--- STORED DATA ---

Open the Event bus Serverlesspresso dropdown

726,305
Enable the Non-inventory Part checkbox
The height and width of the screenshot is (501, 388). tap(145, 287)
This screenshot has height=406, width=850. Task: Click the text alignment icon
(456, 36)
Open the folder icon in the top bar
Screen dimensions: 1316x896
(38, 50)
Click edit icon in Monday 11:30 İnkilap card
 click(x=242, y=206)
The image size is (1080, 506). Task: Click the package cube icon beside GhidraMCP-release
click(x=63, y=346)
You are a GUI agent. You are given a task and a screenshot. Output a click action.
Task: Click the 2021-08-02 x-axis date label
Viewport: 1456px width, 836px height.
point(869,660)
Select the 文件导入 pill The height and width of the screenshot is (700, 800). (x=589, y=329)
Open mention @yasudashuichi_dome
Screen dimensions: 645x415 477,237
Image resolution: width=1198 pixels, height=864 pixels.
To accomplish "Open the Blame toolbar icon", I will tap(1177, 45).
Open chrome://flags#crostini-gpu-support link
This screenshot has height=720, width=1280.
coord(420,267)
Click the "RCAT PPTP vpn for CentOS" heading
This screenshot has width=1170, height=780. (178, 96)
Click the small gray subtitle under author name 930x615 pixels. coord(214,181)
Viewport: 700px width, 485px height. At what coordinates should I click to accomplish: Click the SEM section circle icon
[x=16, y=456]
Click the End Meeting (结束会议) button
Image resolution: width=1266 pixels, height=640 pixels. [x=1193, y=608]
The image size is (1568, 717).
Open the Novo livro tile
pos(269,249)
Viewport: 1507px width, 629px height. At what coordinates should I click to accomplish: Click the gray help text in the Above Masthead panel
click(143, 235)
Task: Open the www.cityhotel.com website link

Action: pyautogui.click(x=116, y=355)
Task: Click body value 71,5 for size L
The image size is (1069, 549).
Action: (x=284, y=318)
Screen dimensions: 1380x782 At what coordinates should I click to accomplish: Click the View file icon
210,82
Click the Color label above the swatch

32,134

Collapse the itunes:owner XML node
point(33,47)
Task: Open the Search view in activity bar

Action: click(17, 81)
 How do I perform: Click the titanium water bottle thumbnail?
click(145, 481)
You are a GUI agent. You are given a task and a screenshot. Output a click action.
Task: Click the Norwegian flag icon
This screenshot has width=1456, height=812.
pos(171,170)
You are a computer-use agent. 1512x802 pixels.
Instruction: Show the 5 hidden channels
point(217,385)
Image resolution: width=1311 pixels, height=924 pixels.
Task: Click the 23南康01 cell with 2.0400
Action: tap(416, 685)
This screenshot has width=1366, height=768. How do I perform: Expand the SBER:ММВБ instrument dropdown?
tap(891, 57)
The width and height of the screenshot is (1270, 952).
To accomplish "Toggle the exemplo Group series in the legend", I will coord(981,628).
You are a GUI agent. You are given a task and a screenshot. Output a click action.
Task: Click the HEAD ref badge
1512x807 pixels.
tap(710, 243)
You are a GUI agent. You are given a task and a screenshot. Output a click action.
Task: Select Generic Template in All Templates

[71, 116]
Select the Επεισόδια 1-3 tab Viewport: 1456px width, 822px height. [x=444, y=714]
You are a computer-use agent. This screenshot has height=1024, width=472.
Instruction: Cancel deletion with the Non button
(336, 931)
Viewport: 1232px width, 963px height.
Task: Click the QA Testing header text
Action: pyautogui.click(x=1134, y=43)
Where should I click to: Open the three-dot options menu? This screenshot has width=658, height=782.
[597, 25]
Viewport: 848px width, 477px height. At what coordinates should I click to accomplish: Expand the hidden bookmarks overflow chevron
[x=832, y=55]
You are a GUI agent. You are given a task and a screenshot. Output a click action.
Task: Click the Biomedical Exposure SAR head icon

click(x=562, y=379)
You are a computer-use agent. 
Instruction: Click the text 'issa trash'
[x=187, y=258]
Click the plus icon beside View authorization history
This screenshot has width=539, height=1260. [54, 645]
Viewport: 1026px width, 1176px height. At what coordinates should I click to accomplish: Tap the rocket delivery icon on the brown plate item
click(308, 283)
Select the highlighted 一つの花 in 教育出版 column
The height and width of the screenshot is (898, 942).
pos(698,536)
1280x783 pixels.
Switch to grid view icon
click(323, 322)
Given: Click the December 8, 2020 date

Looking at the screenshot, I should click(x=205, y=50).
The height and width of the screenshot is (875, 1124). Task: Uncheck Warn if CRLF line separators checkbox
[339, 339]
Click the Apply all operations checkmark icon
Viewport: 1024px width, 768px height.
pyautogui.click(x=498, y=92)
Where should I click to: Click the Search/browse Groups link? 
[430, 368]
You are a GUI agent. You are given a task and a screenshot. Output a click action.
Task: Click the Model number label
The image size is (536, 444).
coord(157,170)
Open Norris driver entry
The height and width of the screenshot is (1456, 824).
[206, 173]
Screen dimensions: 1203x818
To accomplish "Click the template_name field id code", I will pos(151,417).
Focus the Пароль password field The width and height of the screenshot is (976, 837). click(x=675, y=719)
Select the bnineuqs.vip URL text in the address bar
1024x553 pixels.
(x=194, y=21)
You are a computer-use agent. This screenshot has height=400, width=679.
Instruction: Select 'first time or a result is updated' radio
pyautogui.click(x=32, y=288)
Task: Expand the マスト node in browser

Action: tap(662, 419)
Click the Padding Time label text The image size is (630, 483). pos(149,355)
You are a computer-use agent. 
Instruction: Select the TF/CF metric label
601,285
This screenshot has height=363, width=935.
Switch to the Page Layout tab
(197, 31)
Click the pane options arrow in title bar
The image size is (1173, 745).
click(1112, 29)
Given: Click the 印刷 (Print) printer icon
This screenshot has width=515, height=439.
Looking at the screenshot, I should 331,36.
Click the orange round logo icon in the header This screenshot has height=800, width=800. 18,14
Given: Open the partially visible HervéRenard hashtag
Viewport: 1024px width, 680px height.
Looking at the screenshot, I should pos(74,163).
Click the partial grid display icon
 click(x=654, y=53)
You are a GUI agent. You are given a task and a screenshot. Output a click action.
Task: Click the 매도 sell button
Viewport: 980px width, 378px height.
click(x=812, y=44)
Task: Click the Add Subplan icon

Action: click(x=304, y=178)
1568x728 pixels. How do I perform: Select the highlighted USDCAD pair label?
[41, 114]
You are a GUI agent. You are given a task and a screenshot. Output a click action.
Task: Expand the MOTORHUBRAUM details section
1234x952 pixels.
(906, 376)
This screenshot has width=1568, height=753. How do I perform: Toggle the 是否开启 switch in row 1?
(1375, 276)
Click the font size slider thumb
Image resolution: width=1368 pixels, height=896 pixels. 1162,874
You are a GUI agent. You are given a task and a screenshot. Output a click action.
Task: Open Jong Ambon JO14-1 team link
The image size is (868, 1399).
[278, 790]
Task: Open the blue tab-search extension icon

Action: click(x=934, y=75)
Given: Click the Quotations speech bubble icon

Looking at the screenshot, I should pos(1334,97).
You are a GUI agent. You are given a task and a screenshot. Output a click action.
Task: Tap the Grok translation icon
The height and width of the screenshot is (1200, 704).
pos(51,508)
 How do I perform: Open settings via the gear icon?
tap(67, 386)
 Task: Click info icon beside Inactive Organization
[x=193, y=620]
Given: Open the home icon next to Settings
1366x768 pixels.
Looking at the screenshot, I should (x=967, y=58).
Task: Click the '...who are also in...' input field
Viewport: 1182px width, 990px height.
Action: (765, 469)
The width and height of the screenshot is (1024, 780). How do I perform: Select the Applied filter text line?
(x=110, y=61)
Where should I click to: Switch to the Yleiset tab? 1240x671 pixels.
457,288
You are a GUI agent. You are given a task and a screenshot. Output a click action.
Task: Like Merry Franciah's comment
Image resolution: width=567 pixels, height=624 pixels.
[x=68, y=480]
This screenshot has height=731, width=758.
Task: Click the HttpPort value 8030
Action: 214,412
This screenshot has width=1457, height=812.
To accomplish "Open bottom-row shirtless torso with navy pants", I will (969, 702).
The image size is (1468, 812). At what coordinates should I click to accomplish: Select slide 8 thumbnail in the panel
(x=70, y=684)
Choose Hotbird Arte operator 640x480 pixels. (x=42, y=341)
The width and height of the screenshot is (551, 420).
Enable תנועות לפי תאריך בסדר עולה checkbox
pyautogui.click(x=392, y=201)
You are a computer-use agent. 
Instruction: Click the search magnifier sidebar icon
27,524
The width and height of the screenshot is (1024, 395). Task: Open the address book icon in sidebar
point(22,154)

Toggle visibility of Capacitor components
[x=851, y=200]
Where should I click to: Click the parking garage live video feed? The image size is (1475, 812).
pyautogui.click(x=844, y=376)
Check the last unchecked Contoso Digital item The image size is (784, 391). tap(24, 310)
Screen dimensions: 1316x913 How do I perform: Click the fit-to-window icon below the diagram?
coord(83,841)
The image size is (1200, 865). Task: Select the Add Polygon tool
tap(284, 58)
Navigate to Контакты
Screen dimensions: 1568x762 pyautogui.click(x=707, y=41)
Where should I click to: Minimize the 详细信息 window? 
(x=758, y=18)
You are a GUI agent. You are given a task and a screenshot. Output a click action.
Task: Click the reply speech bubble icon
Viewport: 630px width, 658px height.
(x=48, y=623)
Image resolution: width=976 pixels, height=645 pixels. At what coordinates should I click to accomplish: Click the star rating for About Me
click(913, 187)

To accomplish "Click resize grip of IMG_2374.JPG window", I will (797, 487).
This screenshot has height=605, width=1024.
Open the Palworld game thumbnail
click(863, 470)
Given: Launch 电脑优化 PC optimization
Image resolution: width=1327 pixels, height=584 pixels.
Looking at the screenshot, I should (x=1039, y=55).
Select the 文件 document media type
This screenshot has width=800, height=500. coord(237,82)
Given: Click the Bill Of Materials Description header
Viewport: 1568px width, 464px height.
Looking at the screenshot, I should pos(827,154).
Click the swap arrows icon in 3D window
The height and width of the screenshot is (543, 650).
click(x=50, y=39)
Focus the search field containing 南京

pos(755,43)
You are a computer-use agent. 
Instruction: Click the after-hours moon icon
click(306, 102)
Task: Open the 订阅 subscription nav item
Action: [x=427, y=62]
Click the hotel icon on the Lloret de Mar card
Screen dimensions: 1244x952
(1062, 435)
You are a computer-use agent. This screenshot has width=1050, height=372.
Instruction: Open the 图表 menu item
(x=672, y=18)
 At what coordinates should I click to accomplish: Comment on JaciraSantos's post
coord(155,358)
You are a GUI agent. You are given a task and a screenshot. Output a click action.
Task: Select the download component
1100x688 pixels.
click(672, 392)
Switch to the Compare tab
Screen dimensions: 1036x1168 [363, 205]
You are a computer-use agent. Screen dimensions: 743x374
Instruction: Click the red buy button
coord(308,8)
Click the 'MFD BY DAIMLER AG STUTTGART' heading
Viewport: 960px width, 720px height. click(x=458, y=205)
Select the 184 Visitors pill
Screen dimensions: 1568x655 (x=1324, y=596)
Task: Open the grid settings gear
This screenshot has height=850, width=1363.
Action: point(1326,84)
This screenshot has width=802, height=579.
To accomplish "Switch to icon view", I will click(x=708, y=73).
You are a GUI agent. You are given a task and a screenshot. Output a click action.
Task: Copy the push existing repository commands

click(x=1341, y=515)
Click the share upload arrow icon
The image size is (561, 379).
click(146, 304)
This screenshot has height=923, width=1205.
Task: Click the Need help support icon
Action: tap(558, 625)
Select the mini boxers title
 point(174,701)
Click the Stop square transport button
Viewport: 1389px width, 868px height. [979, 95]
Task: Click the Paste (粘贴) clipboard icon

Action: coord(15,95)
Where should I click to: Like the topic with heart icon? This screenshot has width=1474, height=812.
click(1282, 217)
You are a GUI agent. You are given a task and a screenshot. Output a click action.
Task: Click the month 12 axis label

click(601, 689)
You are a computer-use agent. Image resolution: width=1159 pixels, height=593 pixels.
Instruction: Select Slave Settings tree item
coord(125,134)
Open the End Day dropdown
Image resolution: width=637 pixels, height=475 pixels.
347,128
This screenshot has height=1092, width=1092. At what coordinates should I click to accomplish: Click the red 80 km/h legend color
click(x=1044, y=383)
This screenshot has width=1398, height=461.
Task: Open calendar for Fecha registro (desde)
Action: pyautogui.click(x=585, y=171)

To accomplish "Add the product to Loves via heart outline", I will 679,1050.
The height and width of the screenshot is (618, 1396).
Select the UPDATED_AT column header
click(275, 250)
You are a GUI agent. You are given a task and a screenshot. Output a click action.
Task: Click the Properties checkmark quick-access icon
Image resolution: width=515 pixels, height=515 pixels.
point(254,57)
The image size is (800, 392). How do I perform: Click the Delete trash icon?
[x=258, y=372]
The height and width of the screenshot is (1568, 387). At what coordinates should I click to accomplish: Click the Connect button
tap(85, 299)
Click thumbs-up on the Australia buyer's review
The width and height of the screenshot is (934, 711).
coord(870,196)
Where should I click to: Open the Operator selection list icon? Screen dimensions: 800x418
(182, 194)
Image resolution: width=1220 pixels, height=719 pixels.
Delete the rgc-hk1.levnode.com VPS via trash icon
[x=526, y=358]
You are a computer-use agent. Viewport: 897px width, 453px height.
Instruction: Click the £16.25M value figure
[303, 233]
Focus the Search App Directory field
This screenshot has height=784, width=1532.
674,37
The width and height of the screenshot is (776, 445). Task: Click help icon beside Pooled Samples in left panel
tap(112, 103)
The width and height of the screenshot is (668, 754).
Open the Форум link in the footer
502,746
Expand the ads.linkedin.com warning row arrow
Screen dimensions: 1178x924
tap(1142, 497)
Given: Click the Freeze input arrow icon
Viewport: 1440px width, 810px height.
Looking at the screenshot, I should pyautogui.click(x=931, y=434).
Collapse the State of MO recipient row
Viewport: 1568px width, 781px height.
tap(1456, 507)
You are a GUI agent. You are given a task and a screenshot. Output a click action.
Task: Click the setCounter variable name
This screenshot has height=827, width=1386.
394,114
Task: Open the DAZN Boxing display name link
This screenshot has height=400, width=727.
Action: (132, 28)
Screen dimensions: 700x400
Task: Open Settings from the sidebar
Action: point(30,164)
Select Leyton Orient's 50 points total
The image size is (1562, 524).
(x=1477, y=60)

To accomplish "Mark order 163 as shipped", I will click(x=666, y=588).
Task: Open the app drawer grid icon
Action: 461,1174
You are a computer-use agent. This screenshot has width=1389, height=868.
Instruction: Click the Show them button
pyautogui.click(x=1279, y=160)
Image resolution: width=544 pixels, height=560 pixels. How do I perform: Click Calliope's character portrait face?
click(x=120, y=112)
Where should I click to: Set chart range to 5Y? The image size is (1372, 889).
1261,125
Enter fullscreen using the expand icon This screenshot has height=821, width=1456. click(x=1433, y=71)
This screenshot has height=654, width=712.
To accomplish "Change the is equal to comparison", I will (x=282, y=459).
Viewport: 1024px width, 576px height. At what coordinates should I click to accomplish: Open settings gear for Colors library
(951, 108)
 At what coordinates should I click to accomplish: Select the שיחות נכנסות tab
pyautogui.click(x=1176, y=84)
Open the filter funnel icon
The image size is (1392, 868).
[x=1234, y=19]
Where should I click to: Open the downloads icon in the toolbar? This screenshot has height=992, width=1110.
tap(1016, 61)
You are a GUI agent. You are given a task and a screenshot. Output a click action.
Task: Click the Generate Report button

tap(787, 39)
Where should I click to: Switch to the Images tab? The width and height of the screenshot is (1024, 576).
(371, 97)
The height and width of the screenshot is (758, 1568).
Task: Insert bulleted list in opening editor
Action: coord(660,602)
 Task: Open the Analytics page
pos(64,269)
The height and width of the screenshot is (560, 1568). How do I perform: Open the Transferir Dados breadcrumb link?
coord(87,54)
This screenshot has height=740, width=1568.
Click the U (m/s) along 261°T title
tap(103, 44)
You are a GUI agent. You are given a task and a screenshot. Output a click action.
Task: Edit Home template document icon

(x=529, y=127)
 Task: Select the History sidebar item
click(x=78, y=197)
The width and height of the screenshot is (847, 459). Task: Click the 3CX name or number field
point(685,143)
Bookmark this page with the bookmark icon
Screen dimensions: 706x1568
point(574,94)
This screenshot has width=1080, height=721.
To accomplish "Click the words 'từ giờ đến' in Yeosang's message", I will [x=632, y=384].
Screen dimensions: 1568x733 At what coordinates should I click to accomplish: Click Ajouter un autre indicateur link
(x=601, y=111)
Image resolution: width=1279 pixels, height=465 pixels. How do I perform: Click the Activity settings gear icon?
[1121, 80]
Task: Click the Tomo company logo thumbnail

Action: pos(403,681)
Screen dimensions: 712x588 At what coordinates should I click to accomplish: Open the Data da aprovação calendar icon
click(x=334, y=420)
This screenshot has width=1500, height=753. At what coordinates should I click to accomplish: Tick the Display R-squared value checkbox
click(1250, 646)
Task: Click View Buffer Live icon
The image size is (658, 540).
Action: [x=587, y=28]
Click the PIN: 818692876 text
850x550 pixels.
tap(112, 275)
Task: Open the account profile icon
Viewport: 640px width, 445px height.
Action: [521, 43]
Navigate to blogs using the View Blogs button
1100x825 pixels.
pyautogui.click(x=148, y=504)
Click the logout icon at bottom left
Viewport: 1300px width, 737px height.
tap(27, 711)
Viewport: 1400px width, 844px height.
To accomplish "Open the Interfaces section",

---

## TASK OBJECTIVE
Emit an exact copy of the lines spanning the start of the records to the line containing "Task: Click the Norwegian flag icon", inclusive, and no other output.

## OUTPUT
Open the Event bus Serverlesspresso dropdown

726,305
Enable the Non-inventory Part checkbox
The height and width of the screenshot is (501, 388). tap(145, 287)
This screenshot has height=406, width=850. Task: Click the text alignment icon
(456, 36)
Open the folder icon in the top bar
Screen dimensions: 1316x896
(38, 50)
Click edit icon in Monday 11:30 İnkilap card
 click(x=242, y=206)
The image size is (1080, 506). Task: Click the package cube icon beside GhidraMCP-release
click(x=63, y=346)
You are a GUI agent. You are given a task and a screenshot. Output a click action.
Task: Click the 2021-08-02 x-axis date label
Viewport: 1456px width, 836px height.
point(869,660)
Select the 文件导入 pill The height and width of the screenshot is (700, 800). (x=589, y=329)
Open mention @yasudashuichi_dome
Screen dimensions: 645x415 477,237
Image resolution: width=1198 pixels, height=864 pixels.
To accomplish "Open the Blame toolbar icon", I will tap(1177, 45).
Open chrome://flags#crostini-gpu-support link
This screenshot has height=720, width=1280.
coord(420,267)
Click the "RCAT PPTP vpn for CentOS" heading
This screenshot has width=1170, height=780. (178, 96)
Click the small gray subtitle under author name 930x615 pixels. coord(214,181)
Viewport: 700px width, 485px height. At what coordinates should I click to accomplish: Click the SEM section circle icon
[x=16, y=456]
Click the End Meeting (结束会议) button
Image resolution: width=1266 pixels, height=640 pixels. [x=1193, y=608]
The image size is (1568, 717).
Open the Novo livro tile
pos(269,249)
Viewport: 1507px width, 629px height. At what coordinates should I click to accomplish: Click the gray help text in the Above Masthead panel
click(143, 235)
Task: Open the www.cityhotel.com website link

Action: pyautogui.click(x=116, y=355)
Task: Click body value 71,5 for size L
The image size is (1069, 549).
Action: (x=284, y=318)
Screen dimensions: 1380x782 At what coordinates should I click to accomplish: Click the View file icon
210,82
Click the Color label above the swatch

32,134

Collapse the itunes:owner XML node
point(33,47)
Task: Open the Search view in activity bar

Action: click(17, 81)
 How do I perform: Click the titanium water bottle thumbnail?
click(145, 481)
You are a GUI agent. You are given a task and a screenshot. Output a click action.
Task: Click the Norwegian flag icon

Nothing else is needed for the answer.